__Exercise objective__
Please count the lines in the material below that contain the string "Task", treating uppercase and lowercase as different, and reply with the number alone.

__Provided records__
----------

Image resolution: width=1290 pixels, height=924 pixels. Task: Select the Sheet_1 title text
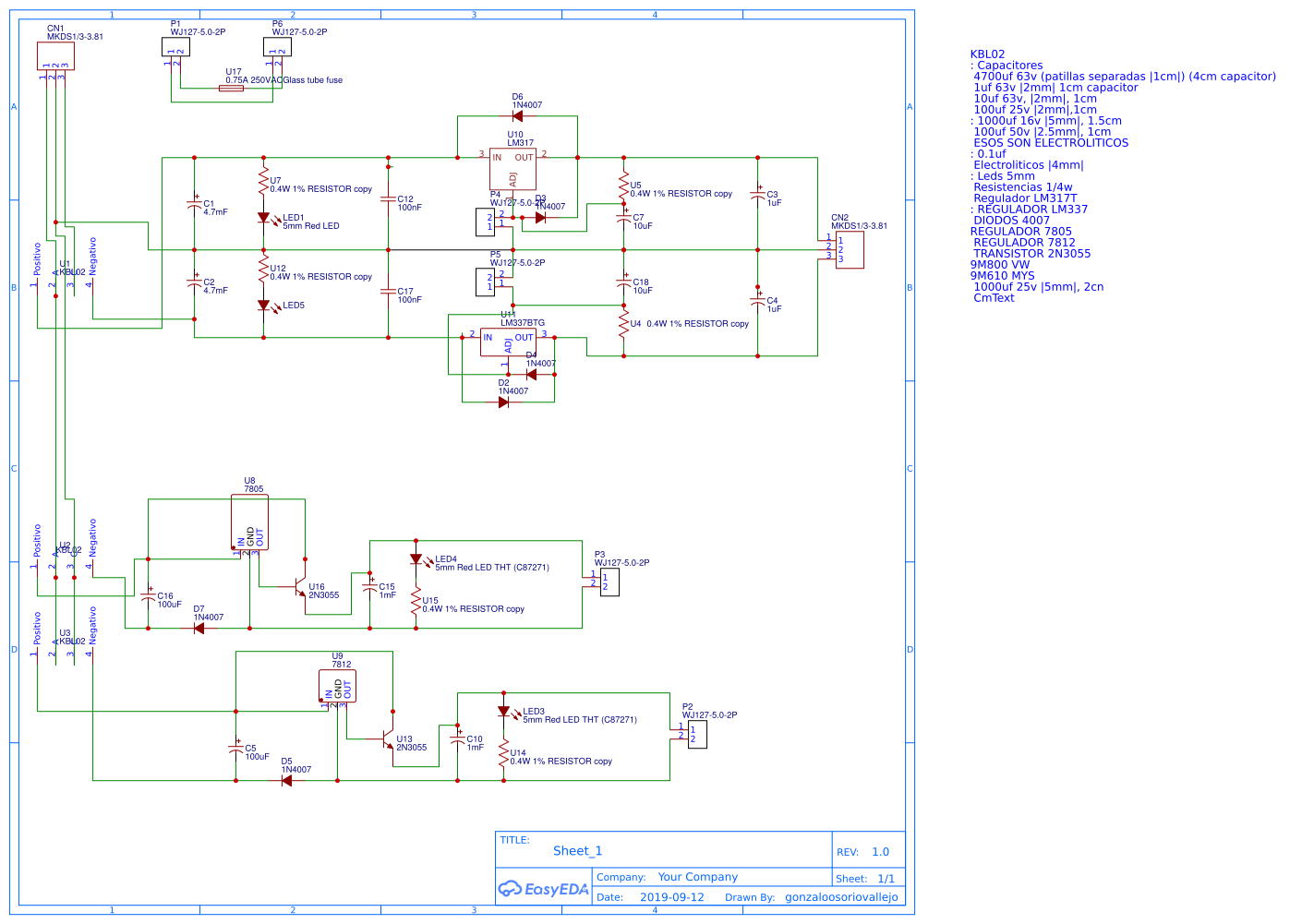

----------

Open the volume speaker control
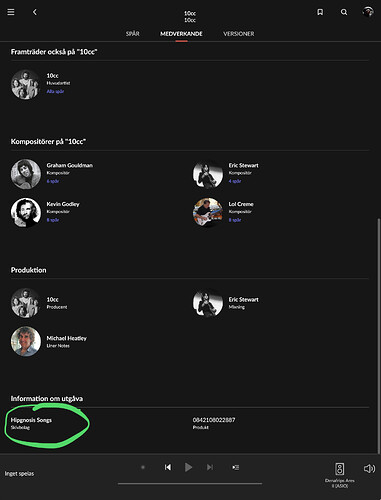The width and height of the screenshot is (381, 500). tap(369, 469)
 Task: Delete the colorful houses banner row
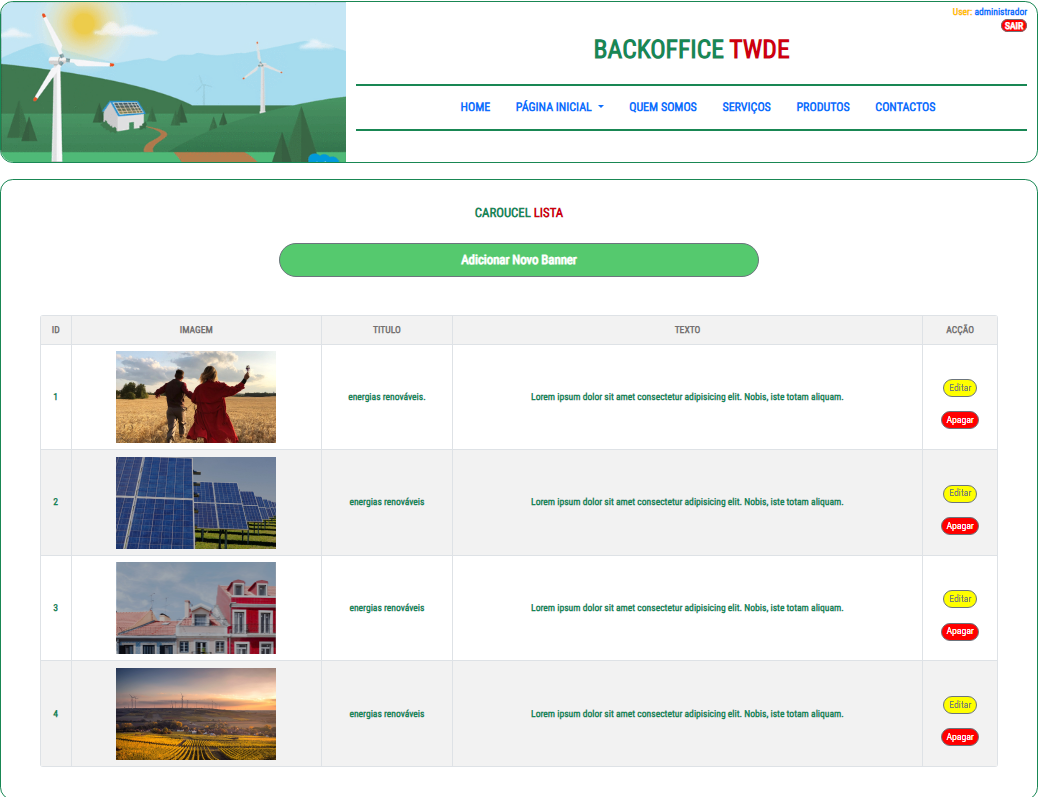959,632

----------

__Response below__
2